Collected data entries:
━━━━━━━━━━━━━━━━━━━━
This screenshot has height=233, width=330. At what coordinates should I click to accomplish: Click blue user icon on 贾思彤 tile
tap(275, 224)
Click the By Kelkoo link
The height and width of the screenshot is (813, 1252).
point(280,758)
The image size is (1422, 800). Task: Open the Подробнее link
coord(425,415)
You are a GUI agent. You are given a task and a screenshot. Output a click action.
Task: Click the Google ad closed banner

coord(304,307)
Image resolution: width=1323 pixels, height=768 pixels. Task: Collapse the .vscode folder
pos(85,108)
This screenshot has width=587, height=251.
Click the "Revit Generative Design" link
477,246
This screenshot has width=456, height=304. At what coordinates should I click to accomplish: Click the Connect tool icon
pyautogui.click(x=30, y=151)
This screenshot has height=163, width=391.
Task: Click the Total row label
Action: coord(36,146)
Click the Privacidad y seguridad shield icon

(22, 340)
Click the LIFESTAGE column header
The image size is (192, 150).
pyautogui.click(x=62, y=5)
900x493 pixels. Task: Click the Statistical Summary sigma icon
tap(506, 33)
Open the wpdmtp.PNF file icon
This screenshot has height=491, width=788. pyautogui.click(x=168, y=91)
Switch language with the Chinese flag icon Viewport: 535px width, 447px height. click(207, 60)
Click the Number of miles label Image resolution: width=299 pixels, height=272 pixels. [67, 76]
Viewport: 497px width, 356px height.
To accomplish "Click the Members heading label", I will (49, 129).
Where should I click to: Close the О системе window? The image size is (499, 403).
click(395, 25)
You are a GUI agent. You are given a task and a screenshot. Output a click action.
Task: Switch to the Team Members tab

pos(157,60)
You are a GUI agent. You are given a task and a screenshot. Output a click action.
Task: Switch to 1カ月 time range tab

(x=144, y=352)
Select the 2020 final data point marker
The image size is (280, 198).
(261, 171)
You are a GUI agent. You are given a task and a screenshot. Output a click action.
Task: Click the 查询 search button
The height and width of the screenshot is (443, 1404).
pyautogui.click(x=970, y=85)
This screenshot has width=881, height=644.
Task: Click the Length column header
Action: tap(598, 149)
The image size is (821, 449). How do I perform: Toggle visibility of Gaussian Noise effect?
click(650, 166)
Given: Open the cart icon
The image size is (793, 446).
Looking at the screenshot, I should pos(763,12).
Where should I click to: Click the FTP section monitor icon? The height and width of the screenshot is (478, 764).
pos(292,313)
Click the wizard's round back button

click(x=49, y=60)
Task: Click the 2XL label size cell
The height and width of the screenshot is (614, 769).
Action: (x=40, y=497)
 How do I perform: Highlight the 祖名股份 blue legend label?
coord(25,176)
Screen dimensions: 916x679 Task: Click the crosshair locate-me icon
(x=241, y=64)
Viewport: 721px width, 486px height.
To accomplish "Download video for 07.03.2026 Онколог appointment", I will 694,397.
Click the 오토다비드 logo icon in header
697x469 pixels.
━━━━━━━━━━━━━━━━━━━━
**Work to complete**
Looking at the data above, report how many of its lines include the word "will". The number alone is the answer.

**Output for this exercise**
2